Saturday, November 14, 2015

Francois Hollande rises to the toughest 24 hours in his presidency


By Henry Samuel
French president will hold meetings with political leaders from across the spectrum during the weekend before making rare address to parliament on Monday

The first François Hollande heard of the bloodiest terror attack in French history was when bodyguards spirited the president out of a France-Germany football game after what many in the crowd of 80,000 assumed were two powerful firecrackers rocked the stadium.
In fact, at around 9.20pm, a first suicide bomber detonated his explosive belt - the murderous starter gun for the toughest 24 hours in Mr Hollande’s three-year presidency. A second, then a third followed. For the second time in nine months, France was the global focus of horror and despair at mindless Islamist violence – not against a specific target like blasphemous cartoonists, soldiers or Jews - but anyone out on the town and in the wrong place.

---+---

PROBLEMS TO WORK ON:
1: In the article about François Hollande and the Paris attacks, at about what time did the first suicide bomber set off his explosive belt?
2: Write the next part of the article about François Hollande and the Paris attacks, starting after its final sentence.

DATASET EXTRACT:
---+---

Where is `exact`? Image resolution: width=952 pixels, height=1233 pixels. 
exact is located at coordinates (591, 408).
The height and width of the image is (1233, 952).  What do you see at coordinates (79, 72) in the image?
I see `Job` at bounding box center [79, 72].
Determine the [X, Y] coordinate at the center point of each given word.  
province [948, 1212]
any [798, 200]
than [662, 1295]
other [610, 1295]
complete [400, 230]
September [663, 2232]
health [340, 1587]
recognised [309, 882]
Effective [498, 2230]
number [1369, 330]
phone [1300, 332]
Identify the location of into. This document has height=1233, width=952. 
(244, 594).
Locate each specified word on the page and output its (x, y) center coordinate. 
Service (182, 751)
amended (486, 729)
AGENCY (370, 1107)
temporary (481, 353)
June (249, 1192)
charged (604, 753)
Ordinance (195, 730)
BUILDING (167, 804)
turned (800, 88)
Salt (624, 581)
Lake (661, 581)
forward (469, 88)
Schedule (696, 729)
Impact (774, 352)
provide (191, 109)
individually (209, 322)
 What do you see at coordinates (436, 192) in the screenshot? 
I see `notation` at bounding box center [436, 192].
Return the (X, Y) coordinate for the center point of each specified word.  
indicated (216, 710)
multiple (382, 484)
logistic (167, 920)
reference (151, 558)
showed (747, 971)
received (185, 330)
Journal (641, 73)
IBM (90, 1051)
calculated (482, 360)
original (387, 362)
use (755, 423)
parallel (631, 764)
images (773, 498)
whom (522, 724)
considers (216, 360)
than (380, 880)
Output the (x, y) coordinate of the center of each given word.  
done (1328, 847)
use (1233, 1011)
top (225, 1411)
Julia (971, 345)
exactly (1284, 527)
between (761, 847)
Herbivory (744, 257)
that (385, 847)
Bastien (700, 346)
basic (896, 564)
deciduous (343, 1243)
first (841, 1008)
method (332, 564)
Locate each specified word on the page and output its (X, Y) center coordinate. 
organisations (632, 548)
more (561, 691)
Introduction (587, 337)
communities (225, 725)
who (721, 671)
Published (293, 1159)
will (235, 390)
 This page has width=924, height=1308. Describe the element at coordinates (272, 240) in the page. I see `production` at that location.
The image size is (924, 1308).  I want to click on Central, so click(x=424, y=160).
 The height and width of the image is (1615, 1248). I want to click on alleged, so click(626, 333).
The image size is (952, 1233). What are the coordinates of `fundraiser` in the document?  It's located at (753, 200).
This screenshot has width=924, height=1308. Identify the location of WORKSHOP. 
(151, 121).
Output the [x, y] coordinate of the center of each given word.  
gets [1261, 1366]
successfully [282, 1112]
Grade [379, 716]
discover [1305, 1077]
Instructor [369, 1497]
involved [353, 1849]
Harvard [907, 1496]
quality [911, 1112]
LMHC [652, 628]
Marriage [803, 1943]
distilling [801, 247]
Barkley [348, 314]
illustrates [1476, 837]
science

---+---

RESULTS IN ORDER:
1: At around 9.20pm.

2:
Seen as indecisive and wobbly on the domestic political and economic front, the unpopular Mr Hollande has consistently shown steely resolve on foreign policy and security issues, taking on jihadists in Mali and launching airstrikes in Syria. Even his enemies credited him with finding the right tone to reassure and unite the French in the wake of the January attacks in the offices of Charlie Hebdo and a Jewish grocery. This time, however, the scale of the atrocity was on altogether another level and it was written all over his face. Terror experts had foreseen an imminent French September 11, security chiefs had told France to steel itself for attacks and yet when these unfolded, the shock to the head of state was clearly hard to bear. Mr Hollande struggled to contain his emotion in a televised address confirming “dozens” of dead, declaring a state of emergency, the closure of its borders, military reinforcements in the Paris area and an ongoing mass hostage taking in a concert hall. With gunmen likely still on the loose, the president ignored staunch warnings from his security advisers to stay away from the concert hall, heading to the scene after the final police shootout – as he did in January – to show he had a semblance of control over the chaos.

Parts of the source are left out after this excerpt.